- TASK TO CARRY OUT:
Present the data from its first line through the line containing "Looking at the screenshot, I should (220, 383).", both included, as a numbered list with blank lines left out. Omit the pictures from your answer.

- DATA LISTING:
+--

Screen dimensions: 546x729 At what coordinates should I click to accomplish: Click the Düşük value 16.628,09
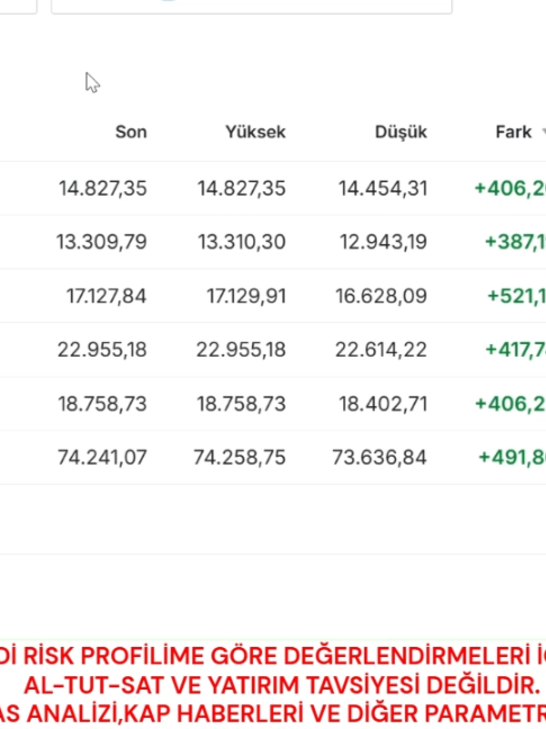click(381, 296)
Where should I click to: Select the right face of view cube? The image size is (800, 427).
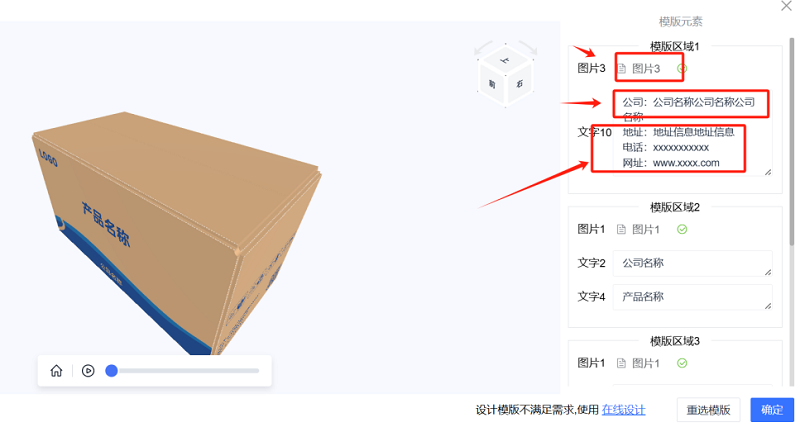pos(519,84)
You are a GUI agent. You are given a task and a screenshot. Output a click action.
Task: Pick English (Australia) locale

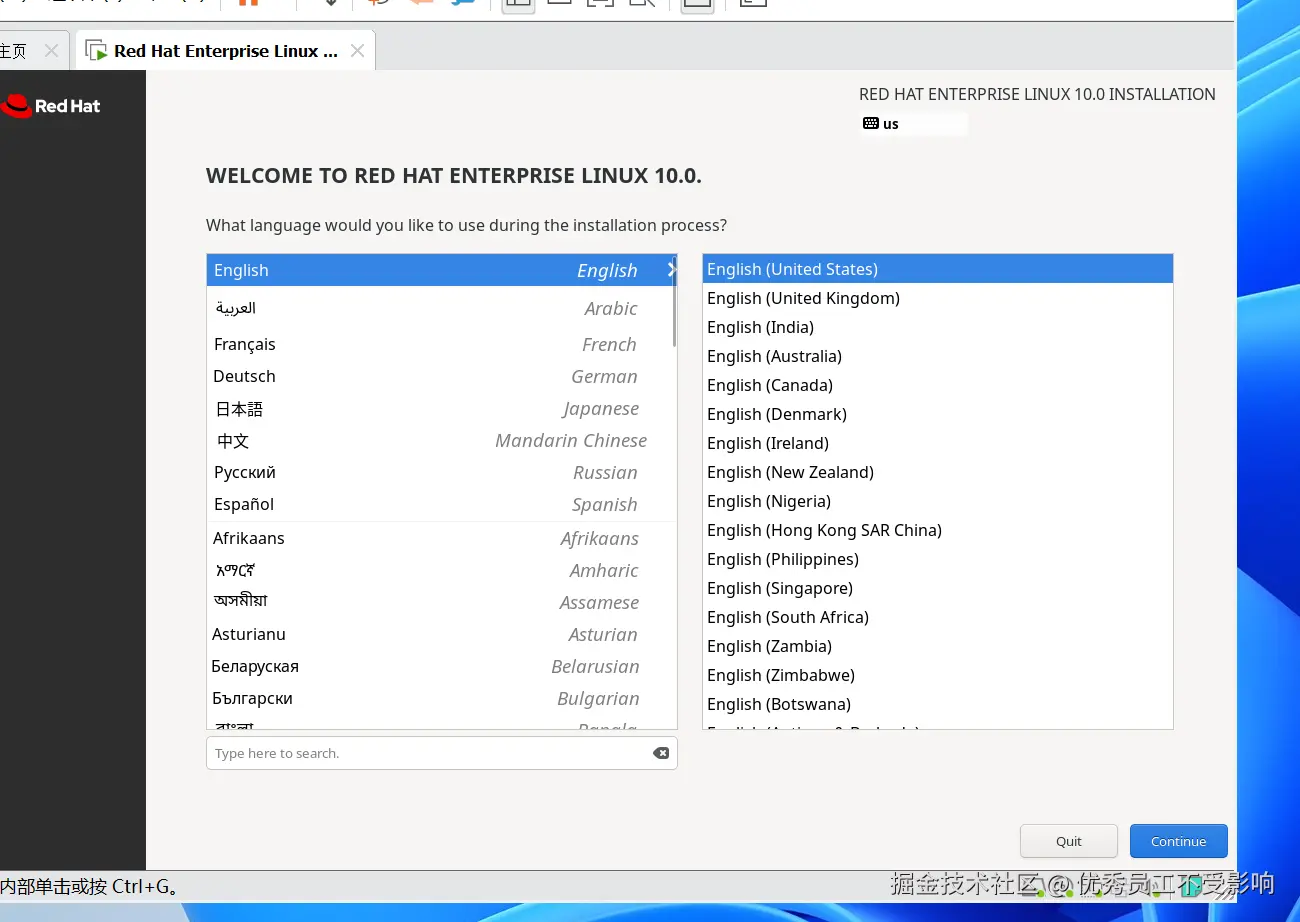point(774,356)
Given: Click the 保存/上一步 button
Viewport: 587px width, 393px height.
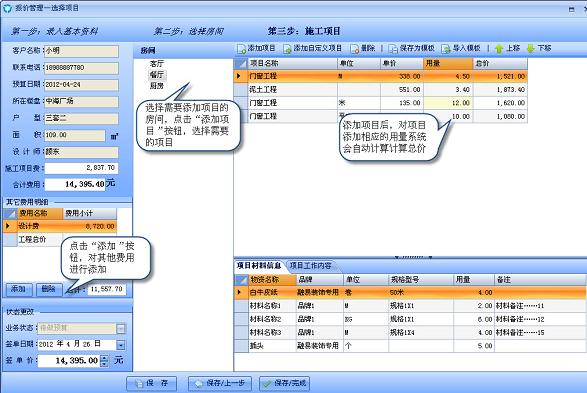Looking at the screenshot, I should (220, 383).
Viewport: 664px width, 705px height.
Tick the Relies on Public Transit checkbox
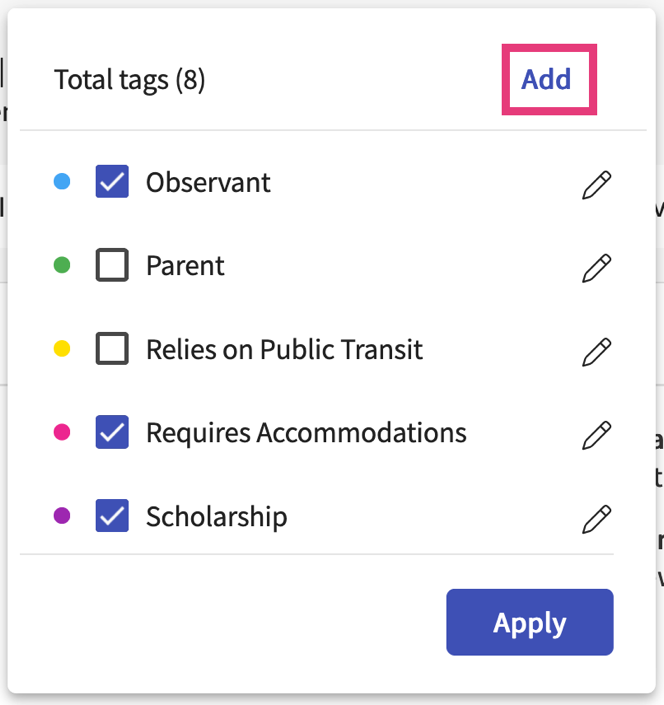[x=112, y=349]
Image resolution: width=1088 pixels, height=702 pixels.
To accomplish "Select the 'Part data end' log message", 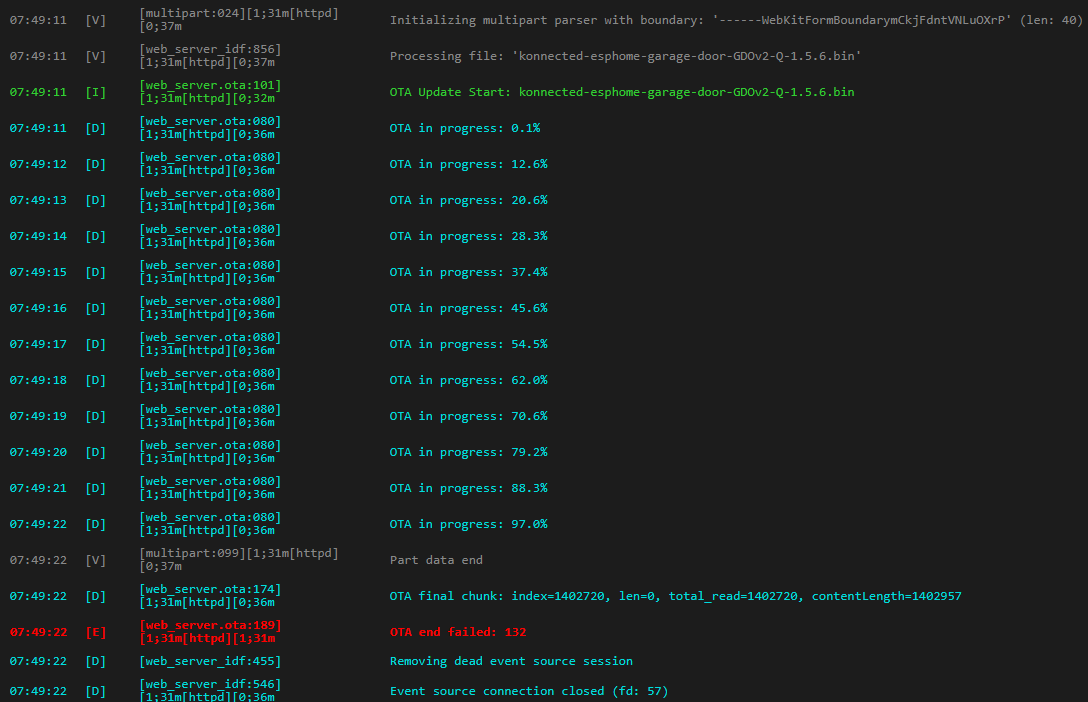I will 436,560.
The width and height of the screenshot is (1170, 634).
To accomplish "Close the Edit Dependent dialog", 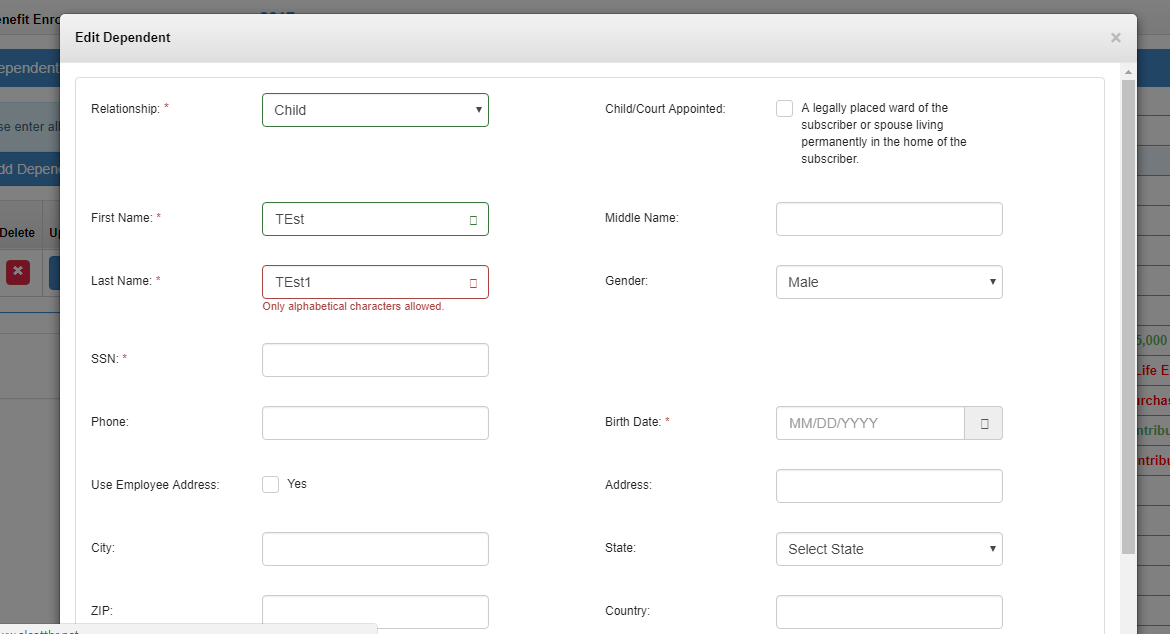I will coord(1115,38).
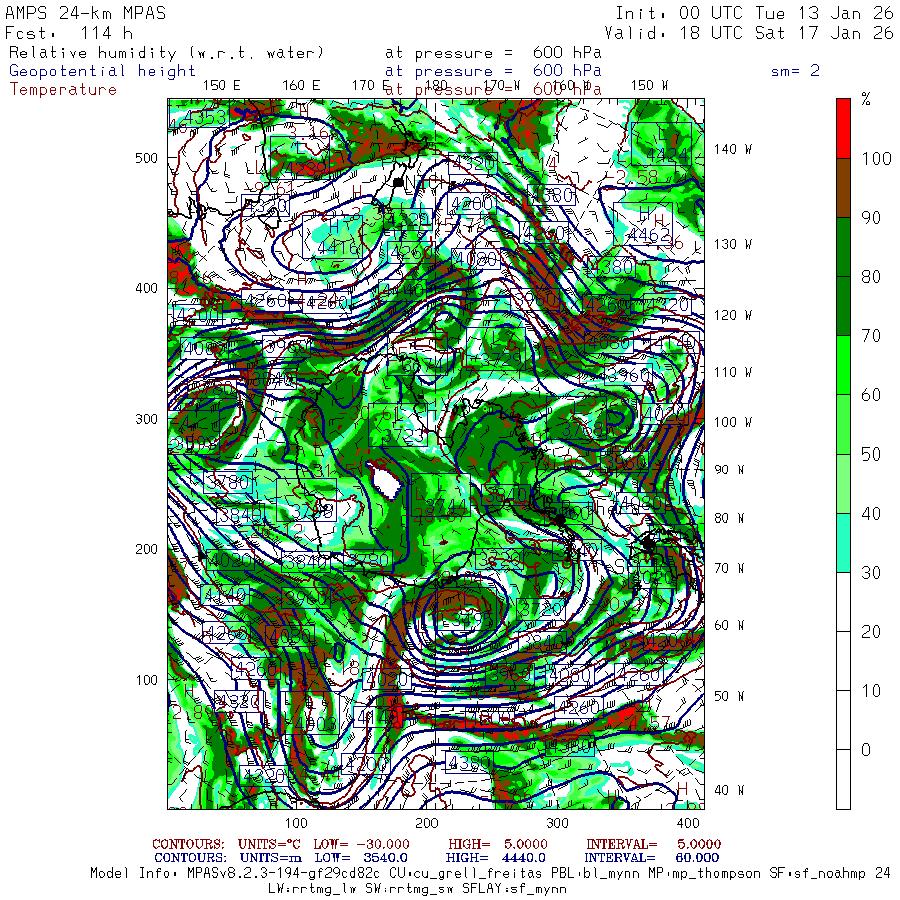The image size is (900, 900).
Task: Click the white 0-10% legend swatch
Action: [x=843, y=720]
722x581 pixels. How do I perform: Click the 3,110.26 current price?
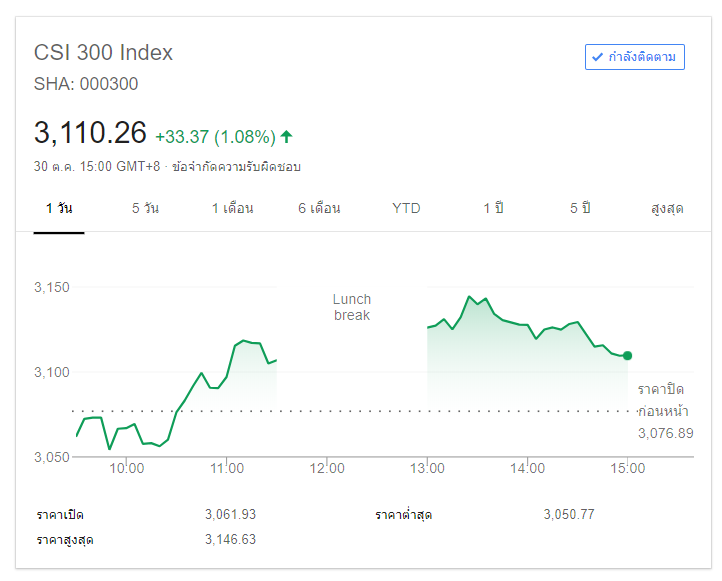click(x=90, y=132)
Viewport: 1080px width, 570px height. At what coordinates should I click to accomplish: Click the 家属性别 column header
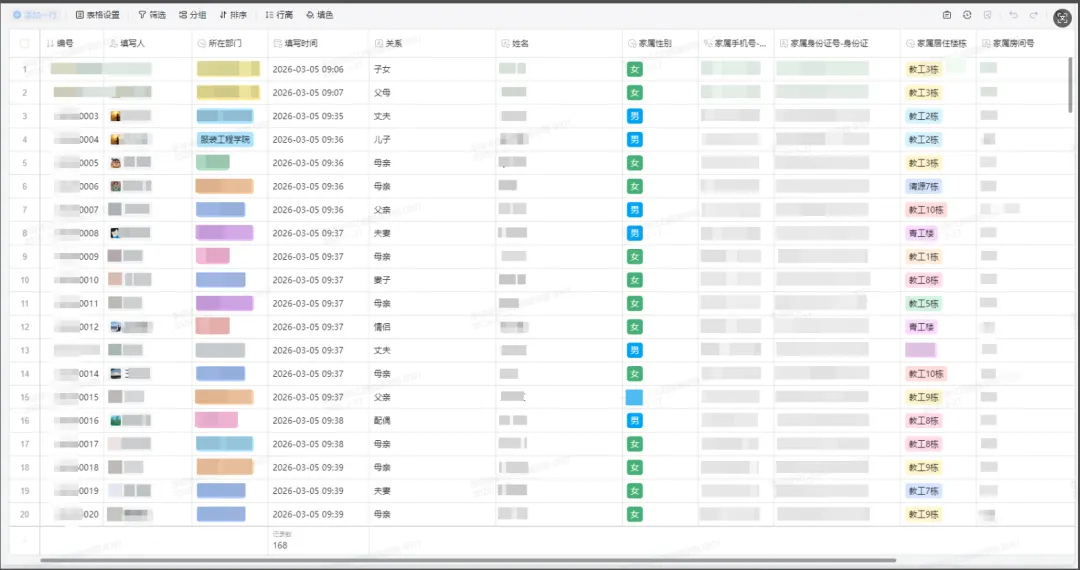click(656, 44)
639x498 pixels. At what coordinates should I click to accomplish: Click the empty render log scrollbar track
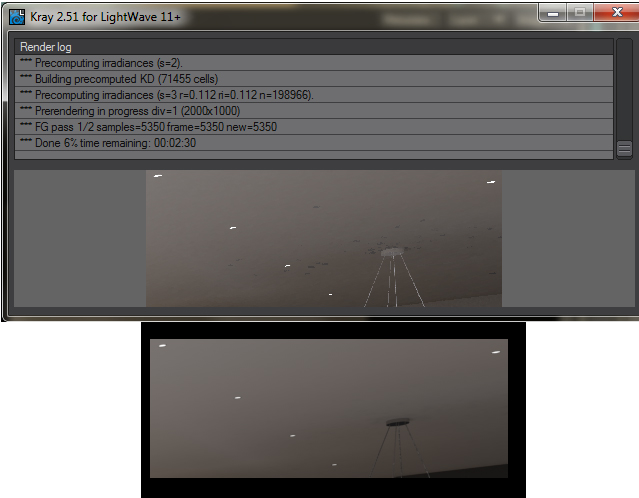(624, 90)

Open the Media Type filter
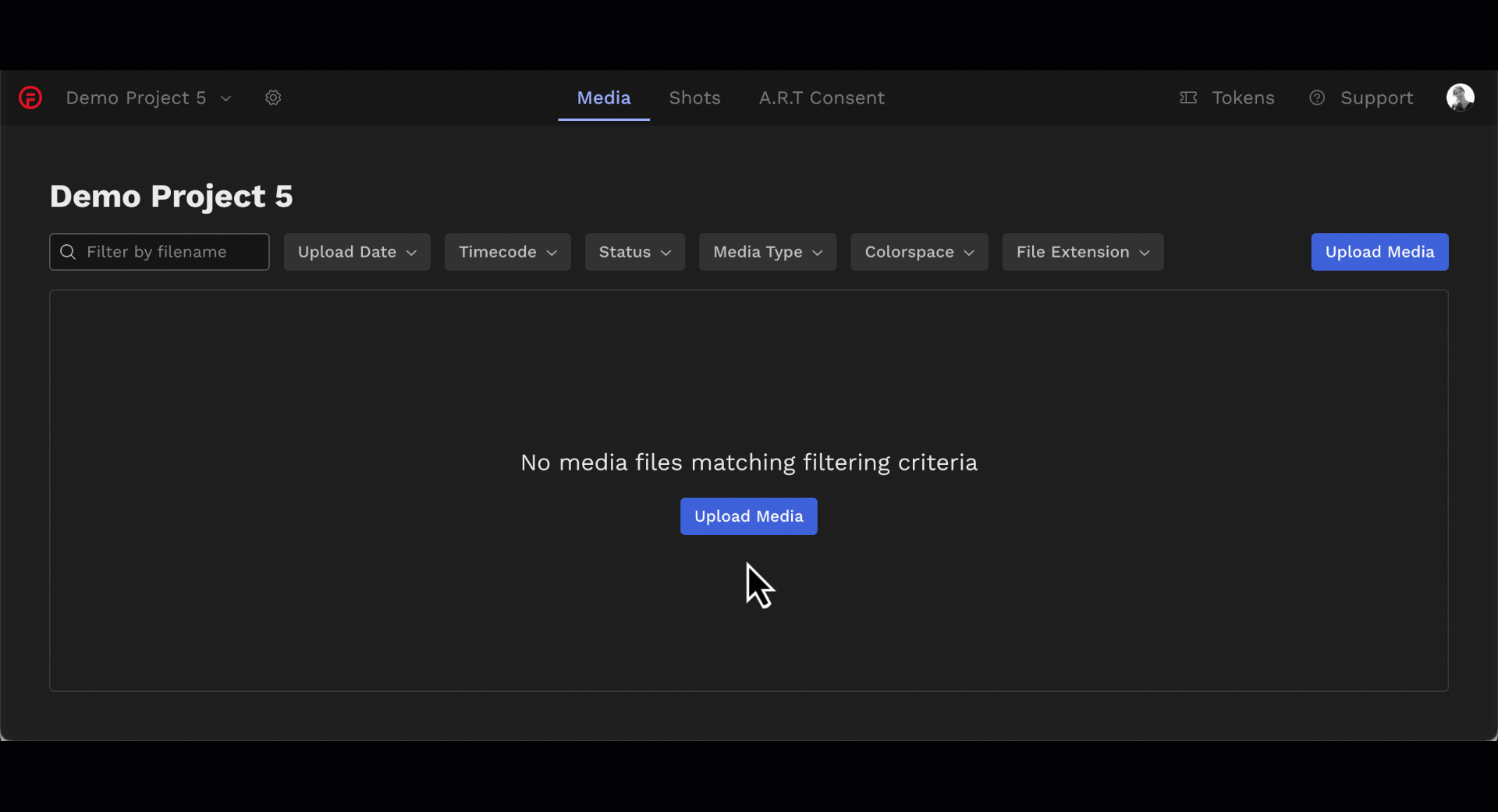[x=767, y=252]
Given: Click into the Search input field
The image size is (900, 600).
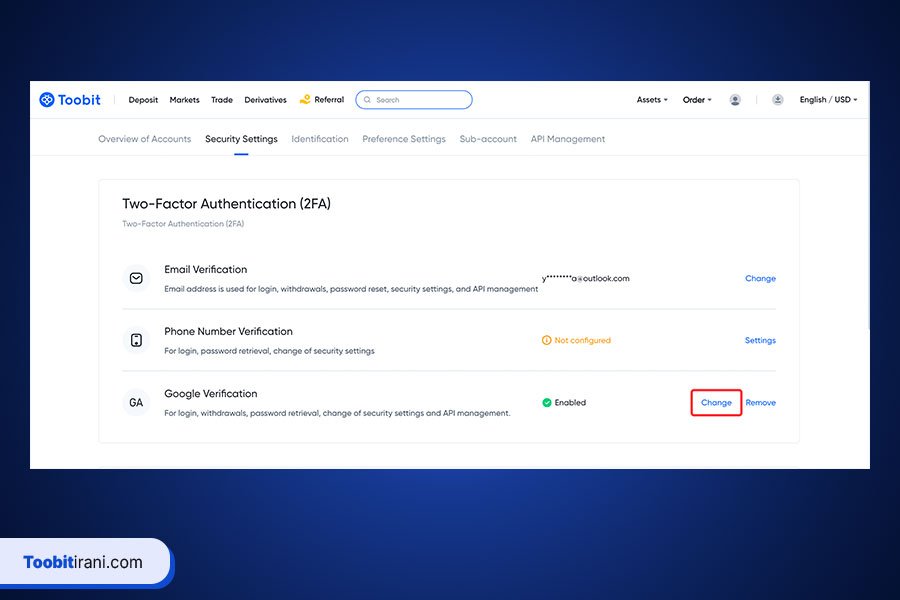Looking at the screenshot, I should point(420,100).
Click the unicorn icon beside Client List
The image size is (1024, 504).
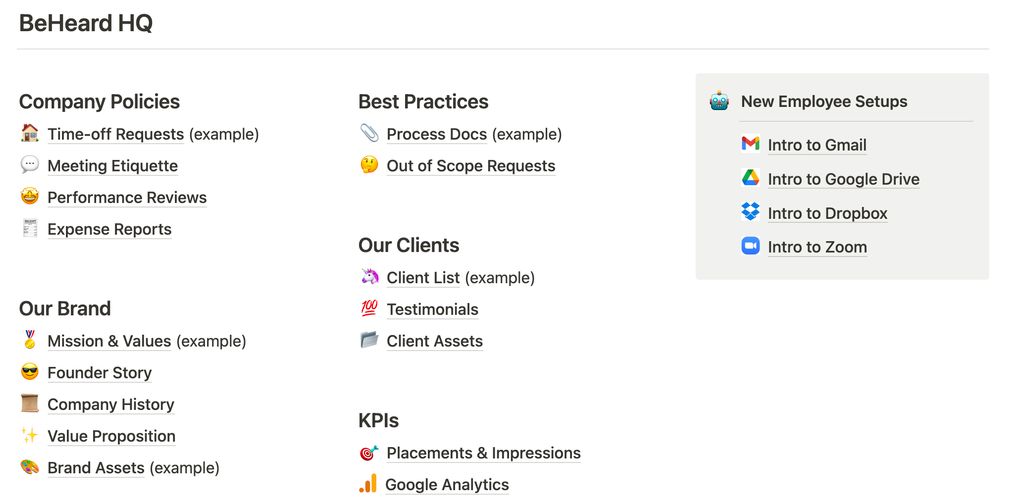click(x=369, y=277)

+--

- FINAL RESULT:
1. Screen dimensions: 546x729 At what coordinates should I click to accomplish: Click the Düşük value 16.628,09
2. click(381, 296)
3. Where should I click to: Select the right face of view cube? The image size is (800, 427).
4. pos(519,84)
5. You are a GUI agent. You are given a task and a screenshot. Output a click action.
6. Task: Pick English (Australia) locale
7. point(774,356)
8. Given: Click the 保存/上一步 button
9. Viewport: 587px width, 393px height.
10. Looking at the screenshot, I should (220, 383).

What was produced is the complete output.